Multidimensional reasoning capabilities across 8 games: Ranging from simple TicTacToe to complex Texas Hold'em, the framework spans spatial reasoning, mathematical reasoning, risk management, and opponent modeling, generating a comprehensive multi-dimensional footprint of reasoning capabilities instead of a single scalar score.

Limitations & Future Work¶

Game environments are simplified worlds. Whether in-game reasoning capabilities transfer directly to real-world reasoning tasks (e.g., scientific deduction or legal reasoning) remains unproven.
Subproblem decomposition and CoT prompt design require domain expertise; extending the framework to new games entails manual effort.
Rule-based ground truths might not be perfectly precise for certain games (e.g., optimal strategies in Texas Hold'em are still open research questions).
Evaluation costs are high, requiring numerous game playouts and consuming substantial API tokens.
Currently, only text-based game-state descriptions are supported; future extensions could incorporate visual inputs (e.g., understanding game states via screenshots).
An evaluation dimension for "learning ability" could be introduced to evaluate whether models improve their strategies via in-context learning over multiple game iterations.

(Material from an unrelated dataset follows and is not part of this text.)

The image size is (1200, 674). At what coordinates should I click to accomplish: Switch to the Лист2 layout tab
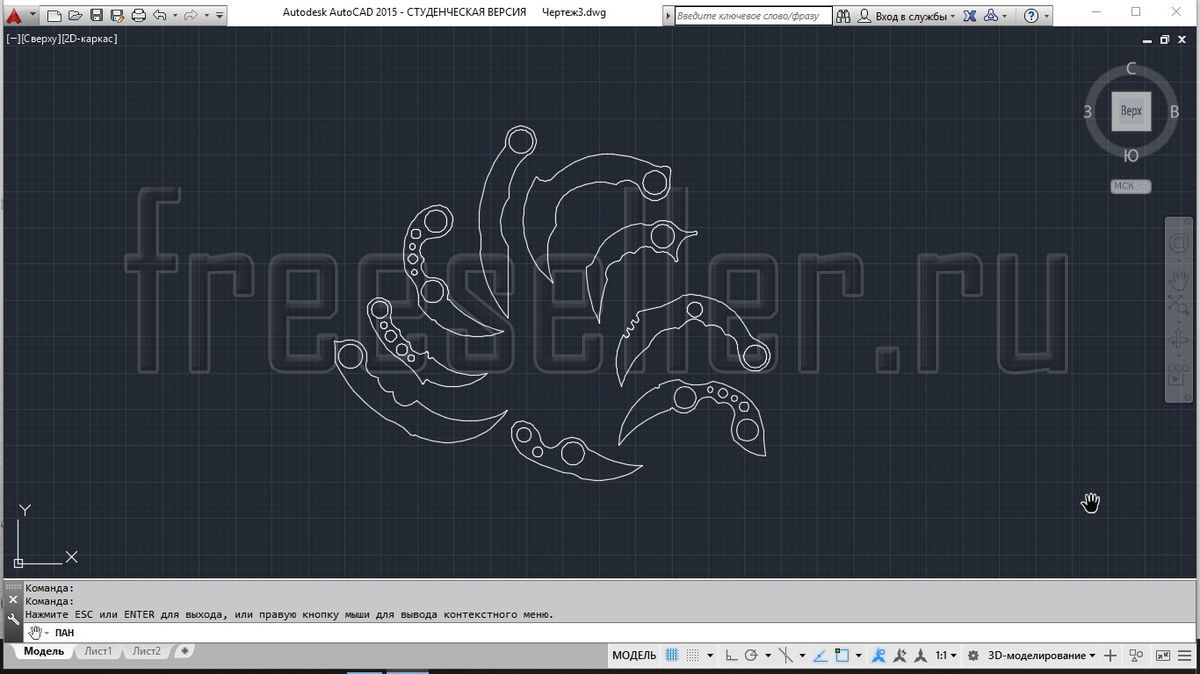pyautogui.click(x=146, y=651)
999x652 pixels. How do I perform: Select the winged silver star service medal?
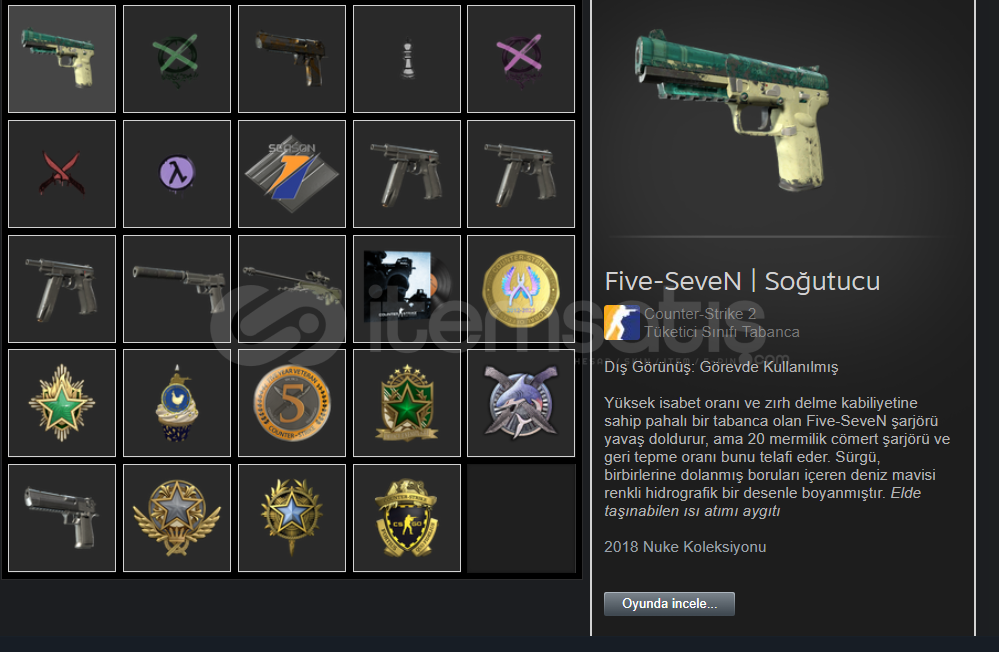(x=177, y=518)
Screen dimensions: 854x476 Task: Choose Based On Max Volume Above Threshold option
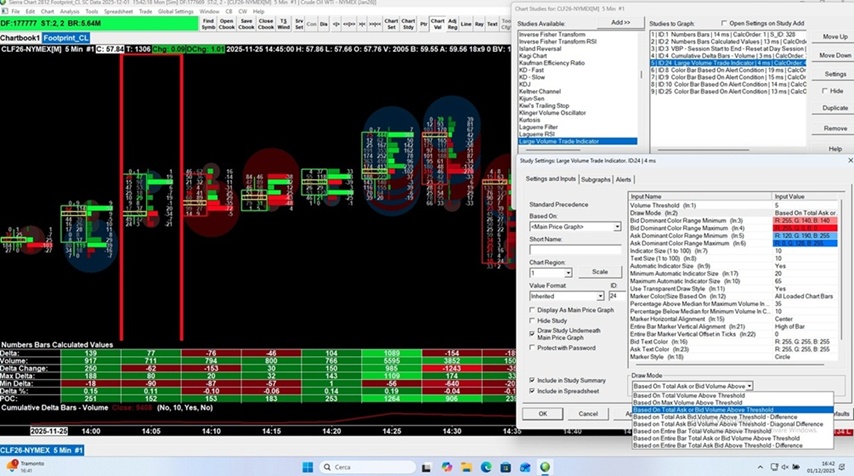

vs LMSYS Chatbot Arena: Chatbot Arena evaluates conversational quality using human preferences, whereas GAMEBoT uses automated, rule-based game environments to evaluate reasoning capabilities. They are complementary: Arena evaluates the capability to "generate good responses," while GAMEBoT evaluates "correct reasoning."
vs GSM8K/MATH: These benchmarks assess mathematical reasoning using static datasets, which are susceptible to data contamination. GAMEBoT circumvents this through dynamic gameplay, though it evaluates strategic and procedural reasoning rather than mathematical deduction.
vs AgentBench: AgentBench evaluates LLM agent capabilities across various tasks, including game environments. In contract, GAMEBoT focuses specifically on strategic gaming, introducing its unique advantage of intermediate step verification.

Rating¶

Novelty: ⭐⭐⭐⭐ The paradigm of reasoning decomposition paired with rule-based ground-truth verification is highly novel, and the 8-game selection offers comprehensive multi-dimensional coverage.
Experimental Thoroughness: ⭐⭐⭐⭐⭐ Conducts large-scale evaluations on 17 models across 8 games, presents in-depth CoT ablation analyses, and continues to update results for new models on the project website.
Writing Quality: ⭐⭐⭐⭐ Well-structured paper with logical arguments for game selection and reasoning decomposition; project page is exceptionally polished.
Value: ⭐⭐⭐⭐ Provides a vital complementary perspective on LLM reasoning evaluation, with long-term utility sustained by continuous project updates.